** Source data follows **

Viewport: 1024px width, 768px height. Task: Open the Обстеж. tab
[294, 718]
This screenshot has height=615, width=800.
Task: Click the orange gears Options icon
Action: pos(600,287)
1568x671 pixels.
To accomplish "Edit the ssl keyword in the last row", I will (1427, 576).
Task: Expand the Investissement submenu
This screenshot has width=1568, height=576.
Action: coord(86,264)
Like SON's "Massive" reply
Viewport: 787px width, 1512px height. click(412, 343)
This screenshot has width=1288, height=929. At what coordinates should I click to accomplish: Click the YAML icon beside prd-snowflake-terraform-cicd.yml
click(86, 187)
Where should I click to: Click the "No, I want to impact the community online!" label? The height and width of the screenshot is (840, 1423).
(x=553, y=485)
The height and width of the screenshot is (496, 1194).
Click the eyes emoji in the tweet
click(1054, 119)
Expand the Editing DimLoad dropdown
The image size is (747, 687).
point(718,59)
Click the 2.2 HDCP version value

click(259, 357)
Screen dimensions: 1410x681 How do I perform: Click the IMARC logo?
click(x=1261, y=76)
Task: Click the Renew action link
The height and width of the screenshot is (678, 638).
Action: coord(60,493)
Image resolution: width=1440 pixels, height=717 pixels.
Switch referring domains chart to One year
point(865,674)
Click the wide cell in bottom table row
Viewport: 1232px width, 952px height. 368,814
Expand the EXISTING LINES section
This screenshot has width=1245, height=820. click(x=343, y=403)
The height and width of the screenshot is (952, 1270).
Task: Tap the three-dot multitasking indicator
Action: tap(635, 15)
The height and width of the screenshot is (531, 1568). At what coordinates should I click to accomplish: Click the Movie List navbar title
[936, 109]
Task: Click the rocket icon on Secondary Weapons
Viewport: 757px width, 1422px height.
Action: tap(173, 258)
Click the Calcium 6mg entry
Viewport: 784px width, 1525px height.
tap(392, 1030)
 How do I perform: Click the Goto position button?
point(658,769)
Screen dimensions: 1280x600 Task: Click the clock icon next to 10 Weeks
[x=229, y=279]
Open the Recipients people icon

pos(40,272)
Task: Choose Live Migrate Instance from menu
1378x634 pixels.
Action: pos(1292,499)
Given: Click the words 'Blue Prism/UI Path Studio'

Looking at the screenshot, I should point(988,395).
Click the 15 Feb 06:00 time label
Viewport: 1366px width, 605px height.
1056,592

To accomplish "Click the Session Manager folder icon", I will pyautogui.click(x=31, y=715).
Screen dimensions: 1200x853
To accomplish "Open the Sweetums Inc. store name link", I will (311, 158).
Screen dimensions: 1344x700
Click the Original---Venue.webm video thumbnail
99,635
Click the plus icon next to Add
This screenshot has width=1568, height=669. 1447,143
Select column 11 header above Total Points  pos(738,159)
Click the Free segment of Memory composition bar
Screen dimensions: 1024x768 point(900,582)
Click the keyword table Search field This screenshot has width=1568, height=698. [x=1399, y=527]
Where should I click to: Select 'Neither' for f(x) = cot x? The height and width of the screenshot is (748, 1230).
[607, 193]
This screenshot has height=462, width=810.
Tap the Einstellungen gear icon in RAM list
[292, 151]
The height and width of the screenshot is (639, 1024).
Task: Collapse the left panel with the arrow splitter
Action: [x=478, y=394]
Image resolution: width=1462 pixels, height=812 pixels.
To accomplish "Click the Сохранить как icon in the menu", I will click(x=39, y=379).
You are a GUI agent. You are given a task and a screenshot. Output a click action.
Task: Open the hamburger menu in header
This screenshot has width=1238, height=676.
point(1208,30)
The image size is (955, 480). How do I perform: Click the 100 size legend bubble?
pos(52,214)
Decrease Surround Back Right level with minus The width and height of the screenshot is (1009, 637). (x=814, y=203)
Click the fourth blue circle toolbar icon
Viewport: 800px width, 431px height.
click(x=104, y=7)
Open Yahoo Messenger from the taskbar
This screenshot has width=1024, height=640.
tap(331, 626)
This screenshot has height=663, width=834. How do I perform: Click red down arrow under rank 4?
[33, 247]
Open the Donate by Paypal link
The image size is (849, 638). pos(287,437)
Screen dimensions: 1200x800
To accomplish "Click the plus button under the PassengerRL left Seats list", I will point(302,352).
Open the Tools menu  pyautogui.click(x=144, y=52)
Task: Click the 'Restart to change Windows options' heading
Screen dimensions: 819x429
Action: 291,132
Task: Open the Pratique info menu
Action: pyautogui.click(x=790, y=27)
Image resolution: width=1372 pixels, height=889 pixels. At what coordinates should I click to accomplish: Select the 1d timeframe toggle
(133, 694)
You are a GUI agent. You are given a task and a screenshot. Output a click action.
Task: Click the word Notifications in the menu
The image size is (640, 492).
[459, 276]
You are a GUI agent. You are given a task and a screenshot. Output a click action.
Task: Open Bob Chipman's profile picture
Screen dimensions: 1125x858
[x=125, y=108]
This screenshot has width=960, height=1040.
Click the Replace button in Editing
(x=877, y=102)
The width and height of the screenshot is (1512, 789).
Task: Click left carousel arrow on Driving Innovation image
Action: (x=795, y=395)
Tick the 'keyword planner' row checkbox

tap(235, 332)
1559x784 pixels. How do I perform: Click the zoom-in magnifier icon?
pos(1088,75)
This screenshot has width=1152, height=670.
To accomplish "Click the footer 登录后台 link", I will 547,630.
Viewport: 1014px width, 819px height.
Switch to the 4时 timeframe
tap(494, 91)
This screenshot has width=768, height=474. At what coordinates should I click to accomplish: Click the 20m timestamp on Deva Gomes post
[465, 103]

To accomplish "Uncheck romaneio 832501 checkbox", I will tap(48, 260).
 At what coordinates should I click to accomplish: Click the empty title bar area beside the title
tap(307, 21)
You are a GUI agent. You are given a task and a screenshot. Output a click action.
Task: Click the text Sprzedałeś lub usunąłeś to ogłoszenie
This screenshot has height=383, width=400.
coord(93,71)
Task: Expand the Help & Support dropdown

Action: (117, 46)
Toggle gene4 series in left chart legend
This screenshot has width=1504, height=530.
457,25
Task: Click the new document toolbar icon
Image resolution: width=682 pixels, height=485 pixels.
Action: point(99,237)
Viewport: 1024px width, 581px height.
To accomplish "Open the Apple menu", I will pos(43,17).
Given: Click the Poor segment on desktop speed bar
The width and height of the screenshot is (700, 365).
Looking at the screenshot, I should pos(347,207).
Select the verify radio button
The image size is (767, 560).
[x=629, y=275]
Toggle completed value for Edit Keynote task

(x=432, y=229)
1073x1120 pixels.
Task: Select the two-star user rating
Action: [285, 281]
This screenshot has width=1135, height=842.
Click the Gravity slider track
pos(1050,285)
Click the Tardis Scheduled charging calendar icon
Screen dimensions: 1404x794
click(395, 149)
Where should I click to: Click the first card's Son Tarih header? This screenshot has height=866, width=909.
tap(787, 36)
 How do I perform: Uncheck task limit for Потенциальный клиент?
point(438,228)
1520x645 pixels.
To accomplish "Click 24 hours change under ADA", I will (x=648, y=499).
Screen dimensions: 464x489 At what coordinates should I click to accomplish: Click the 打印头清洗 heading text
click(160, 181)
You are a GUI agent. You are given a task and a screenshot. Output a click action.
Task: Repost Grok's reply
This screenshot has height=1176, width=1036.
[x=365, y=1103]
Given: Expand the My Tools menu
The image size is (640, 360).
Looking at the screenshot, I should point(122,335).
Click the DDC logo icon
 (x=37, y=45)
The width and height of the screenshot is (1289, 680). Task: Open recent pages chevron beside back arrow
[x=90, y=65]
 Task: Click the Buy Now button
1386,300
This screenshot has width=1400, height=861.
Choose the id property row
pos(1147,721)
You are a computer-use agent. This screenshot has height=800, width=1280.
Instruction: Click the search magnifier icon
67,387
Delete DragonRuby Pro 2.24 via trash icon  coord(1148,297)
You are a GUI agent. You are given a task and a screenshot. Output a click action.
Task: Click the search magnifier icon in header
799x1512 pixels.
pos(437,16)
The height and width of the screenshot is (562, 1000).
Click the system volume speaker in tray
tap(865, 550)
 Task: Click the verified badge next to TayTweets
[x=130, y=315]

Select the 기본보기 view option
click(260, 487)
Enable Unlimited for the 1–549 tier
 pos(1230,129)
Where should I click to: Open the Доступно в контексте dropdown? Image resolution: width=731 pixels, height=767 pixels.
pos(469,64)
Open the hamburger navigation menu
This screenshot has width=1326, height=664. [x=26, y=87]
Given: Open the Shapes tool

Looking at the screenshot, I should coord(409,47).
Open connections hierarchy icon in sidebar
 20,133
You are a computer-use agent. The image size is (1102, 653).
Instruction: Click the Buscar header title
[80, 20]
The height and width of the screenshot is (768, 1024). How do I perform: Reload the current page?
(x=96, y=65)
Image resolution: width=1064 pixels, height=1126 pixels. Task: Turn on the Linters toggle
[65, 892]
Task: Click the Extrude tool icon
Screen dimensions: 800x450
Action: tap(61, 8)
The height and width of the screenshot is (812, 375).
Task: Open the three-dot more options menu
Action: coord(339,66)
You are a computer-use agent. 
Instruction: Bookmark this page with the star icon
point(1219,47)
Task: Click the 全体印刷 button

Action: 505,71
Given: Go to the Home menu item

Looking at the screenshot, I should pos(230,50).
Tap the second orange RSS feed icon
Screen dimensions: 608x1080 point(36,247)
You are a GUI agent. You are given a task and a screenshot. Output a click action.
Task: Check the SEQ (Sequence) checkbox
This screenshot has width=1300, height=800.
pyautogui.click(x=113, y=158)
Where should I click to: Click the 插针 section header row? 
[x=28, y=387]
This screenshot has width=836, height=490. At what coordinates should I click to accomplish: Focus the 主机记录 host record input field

** End of Source data **

# Task statement
Each line above that carries the string "field" has to be returned.

# Solution for this task
Click the keyword table Search field This screenshot has width=1568, height=698. [x=1399, y=527]
This screenshot has width=836, height=490. At what coordinates should I click to accomplish: Focus the 主机记录 host record input field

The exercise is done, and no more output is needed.